### WHAT THIS TASK INVOLVES
The copy should hold exactly the lines below from the one that contains "The width and height of the screenshot is (812, 529)." through the one that contains "Given: Hide the secret access key value" and nothing else, so no pictures.

### DATA FOR THE TASK
%%
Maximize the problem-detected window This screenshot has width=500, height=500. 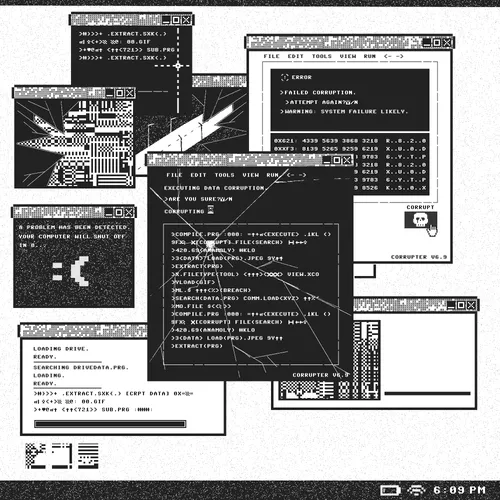pyautogui.click(x=119, y=212)
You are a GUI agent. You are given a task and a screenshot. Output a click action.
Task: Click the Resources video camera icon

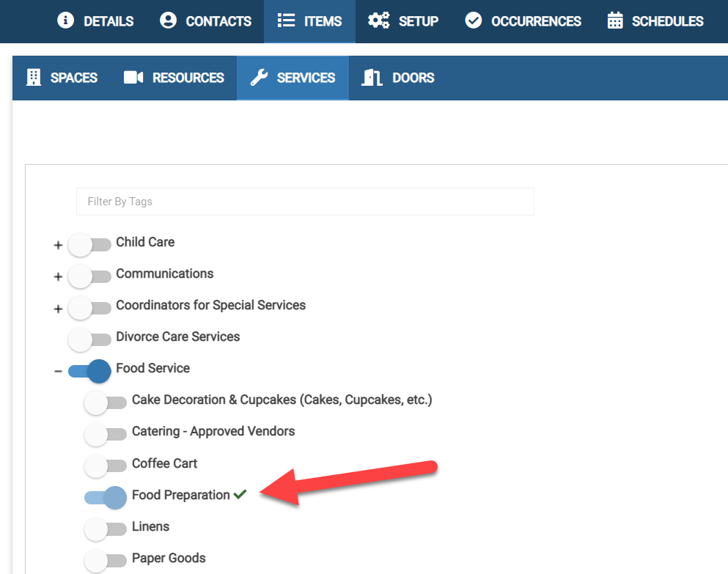coord(133,78)
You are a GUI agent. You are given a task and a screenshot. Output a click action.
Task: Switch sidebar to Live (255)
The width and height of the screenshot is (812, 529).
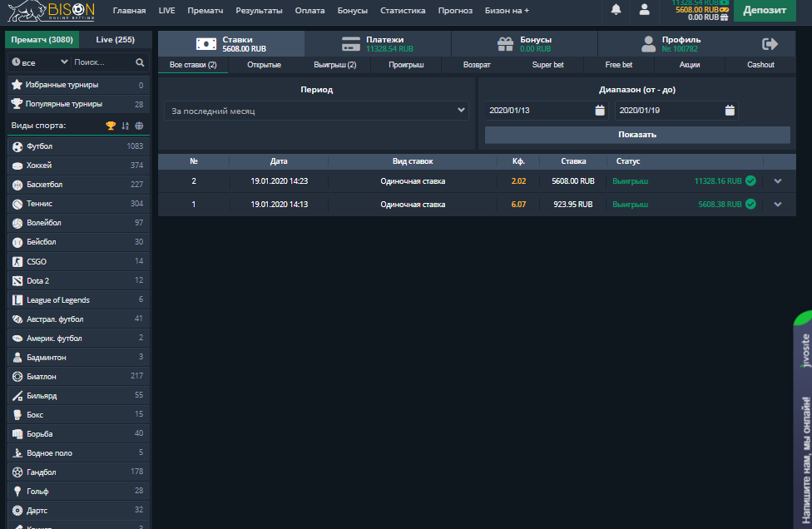pyautogui.click(x=115, y=40)
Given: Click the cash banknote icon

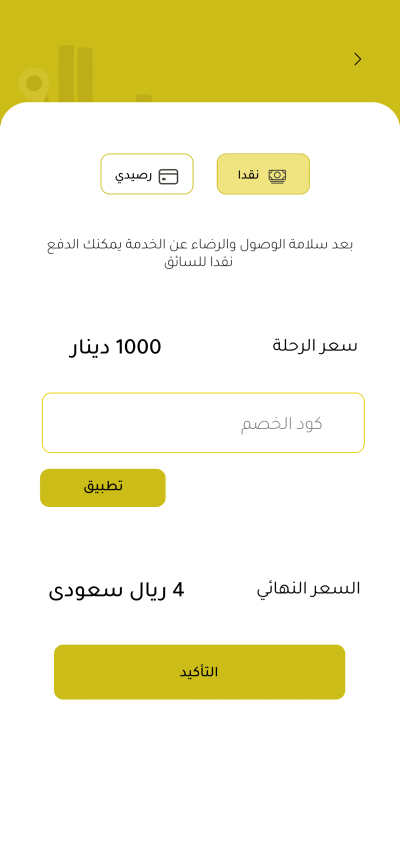Looking at the screenshot, I should click(x=277, y=175).
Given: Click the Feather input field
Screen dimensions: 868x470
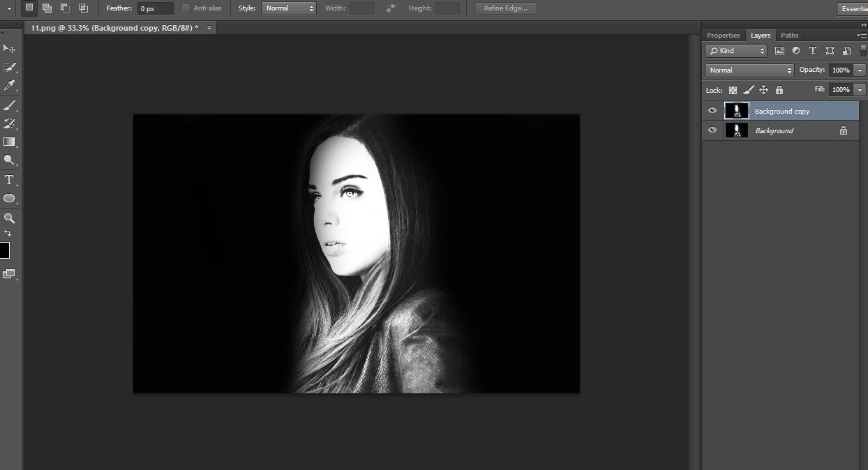Looking at the screenshot, I should click(155, 8).
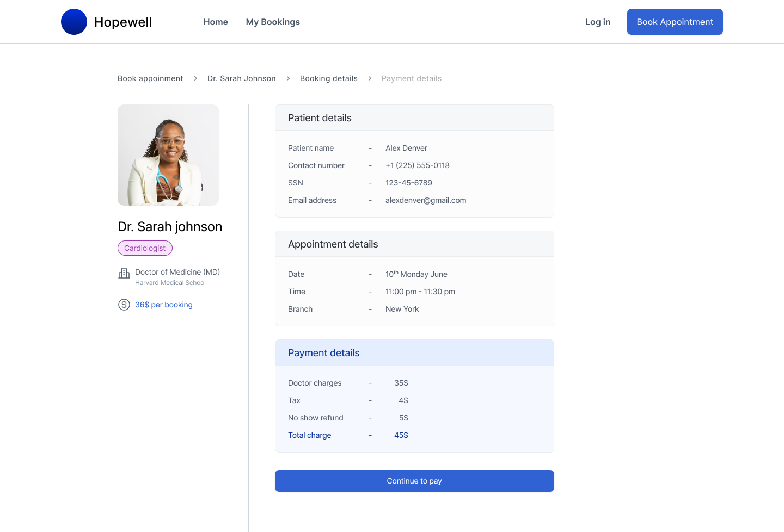The width and height of the screenshot is (784, 532).
Task: Click the Book Appointment button
Action: coord(675,22)
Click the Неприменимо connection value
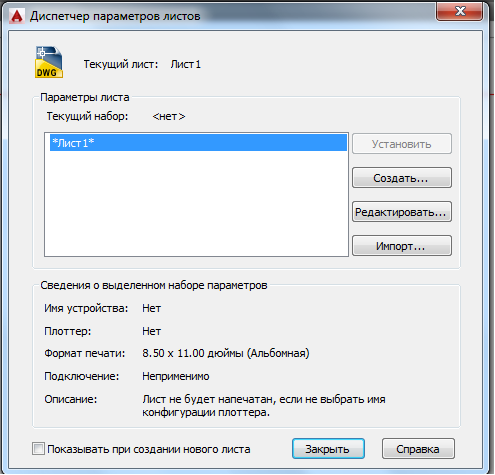 tap(176, 376)
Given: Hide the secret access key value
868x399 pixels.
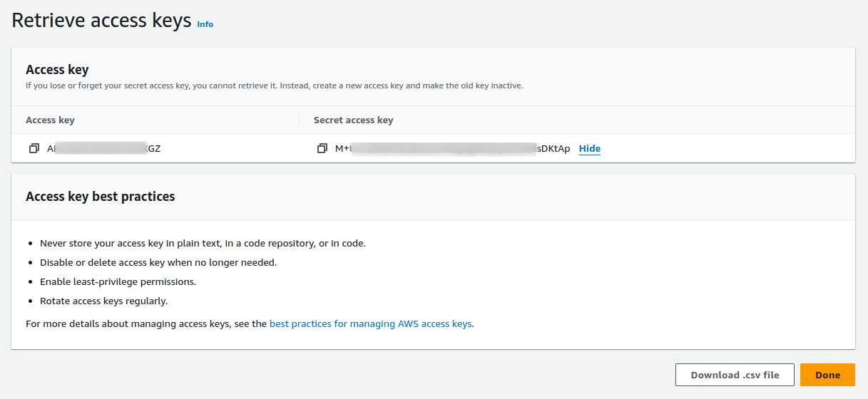Looking at the screenshot, I should [589, 149].
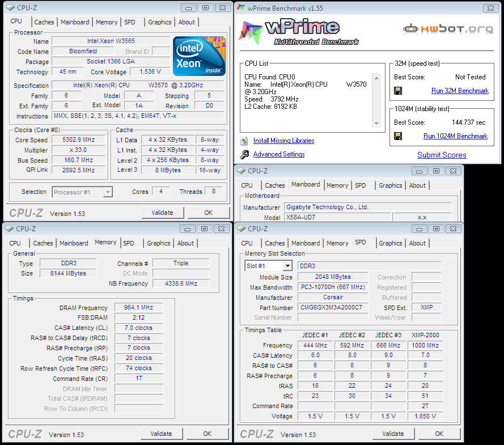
%%
### OUTPUT FOR THIS EXERCISE
The width and height of the screenshot is (812, 529).
pyautogui.click(x=115, y=40)
Given: Click the cash banknote icon

Looking at the screenshot, I should click(x=277, y=175).
Given: Click the Feather input field
Screen dimensions: 868x470
Looking at the screenshot, I should click(155, 8).
The width and height of the screenshot is (784, 532).
Task: Click the Book Appointment button
Action: coord(675,22)
Click the Неприменимо connection value
 tap(176, 376)
Given: Hide the secret access key value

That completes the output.